LISTEN to KEYMAN

キーマンに聞く

第9回≪ヒト売り接客を劇的向上!! 【ブライダル・コミュニケーション塾】≫丁寧さや配慮が伝わる【クッション言葉】【トルチュリール 代表取締役 玉井美輪氏】

第9回≪ヒト売り接客を劇的向上!! 【ブライダル・コミュニケーション塾】≫丁寧さや配慮が伝わる【クッション言葉】【トルチュリール 代表取締役 玉井美輪氏】

「心に届け記憶に残す」信頼と成果を生むメソッドが注目され、研修のみならずコンサルサポートも請け負う。研修年間平均100件/司会担当累計数2000組。

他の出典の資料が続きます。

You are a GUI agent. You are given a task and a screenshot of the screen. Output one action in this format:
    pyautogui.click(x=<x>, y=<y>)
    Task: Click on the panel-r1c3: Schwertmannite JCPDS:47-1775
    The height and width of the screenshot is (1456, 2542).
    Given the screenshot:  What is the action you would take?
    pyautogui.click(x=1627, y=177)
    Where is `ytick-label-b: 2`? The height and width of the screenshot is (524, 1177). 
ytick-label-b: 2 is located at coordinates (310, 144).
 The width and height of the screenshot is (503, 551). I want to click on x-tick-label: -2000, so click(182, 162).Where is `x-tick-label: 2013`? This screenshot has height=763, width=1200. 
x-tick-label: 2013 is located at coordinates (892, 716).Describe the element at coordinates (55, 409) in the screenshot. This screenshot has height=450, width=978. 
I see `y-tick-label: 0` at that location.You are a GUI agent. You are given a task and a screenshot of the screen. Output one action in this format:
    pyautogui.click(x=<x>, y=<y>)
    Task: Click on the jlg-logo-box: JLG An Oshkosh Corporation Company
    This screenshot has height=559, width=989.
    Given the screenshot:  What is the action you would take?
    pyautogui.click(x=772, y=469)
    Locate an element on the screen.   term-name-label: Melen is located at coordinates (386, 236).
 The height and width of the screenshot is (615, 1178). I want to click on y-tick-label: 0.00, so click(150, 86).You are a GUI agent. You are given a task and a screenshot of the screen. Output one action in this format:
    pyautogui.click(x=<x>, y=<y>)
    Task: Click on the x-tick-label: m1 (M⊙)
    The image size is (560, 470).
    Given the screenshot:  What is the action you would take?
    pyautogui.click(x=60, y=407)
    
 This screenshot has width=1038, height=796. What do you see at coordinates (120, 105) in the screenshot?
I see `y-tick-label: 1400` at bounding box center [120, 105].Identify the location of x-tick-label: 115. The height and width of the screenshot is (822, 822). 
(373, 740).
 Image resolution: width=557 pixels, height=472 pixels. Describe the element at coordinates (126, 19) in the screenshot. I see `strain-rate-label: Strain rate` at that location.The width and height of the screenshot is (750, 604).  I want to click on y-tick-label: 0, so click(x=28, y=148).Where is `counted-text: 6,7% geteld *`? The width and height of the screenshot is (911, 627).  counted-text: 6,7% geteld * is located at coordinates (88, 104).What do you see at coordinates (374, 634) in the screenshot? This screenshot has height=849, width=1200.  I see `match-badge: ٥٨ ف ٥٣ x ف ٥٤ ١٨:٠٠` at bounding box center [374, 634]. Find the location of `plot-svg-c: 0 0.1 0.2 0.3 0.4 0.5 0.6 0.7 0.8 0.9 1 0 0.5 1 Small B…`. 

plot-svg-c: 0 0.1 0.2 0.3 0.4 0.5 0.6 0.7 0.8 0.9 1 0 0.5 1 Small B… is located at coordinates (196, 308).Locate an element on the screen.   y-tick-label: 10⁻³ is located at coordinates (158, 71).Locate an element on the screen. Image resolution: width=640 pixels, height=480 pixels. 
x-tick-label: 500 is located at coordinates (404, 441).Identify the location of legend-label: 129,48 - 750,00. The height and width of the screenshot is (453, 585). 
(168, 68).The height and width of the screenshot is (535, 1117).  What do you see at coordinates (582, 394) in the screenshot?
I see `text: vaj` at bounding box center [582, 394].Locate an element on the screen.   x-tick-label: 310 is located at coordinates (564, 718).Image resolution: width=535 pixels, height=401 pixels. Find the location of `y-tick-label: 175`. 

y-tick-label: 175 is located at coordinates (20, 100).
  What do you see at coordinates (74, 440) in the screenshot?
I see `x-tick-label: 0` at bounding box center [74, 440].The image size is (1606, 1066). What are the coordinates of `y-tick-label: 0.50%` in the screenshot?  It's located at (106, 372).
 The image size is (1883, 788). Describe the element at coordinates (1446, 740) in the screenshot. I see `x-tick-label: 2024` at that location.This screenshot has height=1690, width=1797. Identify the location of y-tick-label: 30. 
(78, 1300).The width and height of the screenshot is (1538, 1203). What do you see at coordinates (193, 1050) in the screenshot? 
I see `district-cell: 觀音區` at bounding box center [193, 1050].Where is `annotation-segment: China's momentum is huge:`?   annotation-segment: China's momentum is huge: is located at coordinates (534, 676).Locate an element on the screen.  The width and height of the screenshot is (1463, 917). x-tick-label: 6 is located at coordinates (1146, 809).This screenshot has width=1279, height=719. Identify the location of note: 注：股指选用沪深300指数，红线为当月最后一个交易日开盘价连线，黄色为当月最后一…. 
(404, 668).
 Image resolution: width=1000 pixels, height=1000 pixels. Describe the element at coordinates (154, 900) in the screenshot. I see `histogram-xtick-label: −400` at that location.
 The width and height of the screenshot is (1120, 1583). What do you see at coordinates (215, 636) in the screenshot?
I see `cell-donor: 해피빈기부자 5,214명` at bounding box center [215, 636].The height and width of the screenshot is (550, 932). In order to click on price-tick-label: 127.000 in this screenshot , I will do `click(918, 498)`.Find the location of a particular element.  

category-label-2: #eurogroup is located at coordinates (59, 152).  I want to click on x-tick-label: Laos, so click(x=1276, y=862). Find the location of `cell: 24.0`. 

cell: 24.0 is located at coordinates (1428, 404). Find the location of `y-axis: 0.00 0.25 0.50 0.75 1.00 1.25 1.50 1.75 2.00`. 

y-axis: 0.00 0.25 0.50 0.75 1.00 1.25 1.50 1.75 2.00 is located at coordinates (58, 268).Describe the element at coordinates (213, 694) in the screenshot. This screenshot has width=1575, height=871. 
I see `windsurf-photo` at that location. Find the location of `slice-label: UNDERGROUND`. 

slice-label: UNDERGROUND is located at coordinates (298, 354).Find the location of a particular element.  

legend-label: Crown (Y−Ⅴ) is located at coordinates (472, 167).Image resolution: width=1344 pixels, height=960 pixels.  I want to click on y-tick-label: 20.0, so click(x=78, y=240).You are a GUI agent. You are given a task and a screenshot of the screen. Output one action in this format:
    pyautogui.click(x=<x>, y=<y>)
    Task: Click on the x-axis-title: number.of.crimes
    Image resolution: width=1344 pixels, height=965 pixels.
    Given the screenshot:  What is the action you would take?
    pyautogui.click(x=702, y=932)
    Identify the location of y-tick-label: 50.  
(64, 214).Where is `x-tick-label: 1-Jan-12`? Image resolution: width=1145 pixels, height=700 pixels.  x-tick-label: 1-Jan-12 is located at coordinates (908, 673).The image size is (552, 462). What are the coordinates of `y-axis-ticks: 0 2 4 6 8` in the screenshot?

例えば新郎新婦の入場直前にチャペル内での写真撮影を控えてもらう時、「チャペルでの撮影はご遠慮ください」と言うのと、「大変恐れ入りますが、写真撮影はご遠慮いただけますよう、ご協力のほどお願い申し上げます」とアナウンスするのでは、印象は全く異なります。これは相手に何かを依頼する、または断る際、その言葉の前後に加えるクッション言葉の使い方の事例で、丁寧さや配慮が伝わります。
耳にすることの多い「すみませんが・・・」という言葉も、ある程度距離の近い相手であればいいものの、初めて会う人や目上の人相手にはビジネスマナー上、失礼に当てはまります。時代に応じて変化しているとはいえ、そもそも「すみません」は頭に付ける言葉ではなく、クッション言葉としては「恐れ入りますが」、「失礼ですが」等の方がふさわしいと言えます。
「恐れ入りますが」、「失礼ですが」等たくさんのクッション言葉から、シーンによって使い分けをしていきます。例えば年齢を聞く際など、クッション言葉のチカラを借りると、相手に無用な不快感を与えずに済みます。大切なのは、相手がどう感じるかに配慮をしたうえで、クッション言葉を選んでいきましょうということです。
その他にも、個人情報を聞かなければならない場合に、「差し支えなければ」というクッション言葉を使った場合。相手に「差し支えあります」と言われてしまうと、必要な情報も教えてもらえなくなってしまいます。聞いても聞かなくてもいいケースでは「差し支えなければ」を使ったとしても、必ず必要な情報を聞くときには「恐れ入りますが」を使っていきます。
結婚式の司会でもクッション言葉を多く使いますが、私はその場にどういう人がいるか、どう言ったら全員が心地よく過ごせるのかを常に意識しています。例えばゲストに対し、「皆様ご起立いただきまして、祝福でお2 人をお迎えください」といったアナウンスをする場合。ゲストに杖を持っているおじいさんの姿があれば、「皆様、よろしければご起立いただき」と、「よろしければ」のクッション言葉を加えます。
何度も立ったり座ったりを繰り返すことに負担を感じるだろうという配慮から、「よろしければ」と付け加えれば、必ずしも立たなくていいと思ってもらえます。仮に無理に立とうとした場合にも、マイクを通さずに「おかけになったままで結構です」と一声かければ、周りの家族も「そう言ってくれているから大丈夫」となります。これがまさに言葉の最大の威力であり、どういう人がいるのか、場の雰囲気も感じ取った上で、瞬時に判断しながら言葉を選ぶことを大切にしています。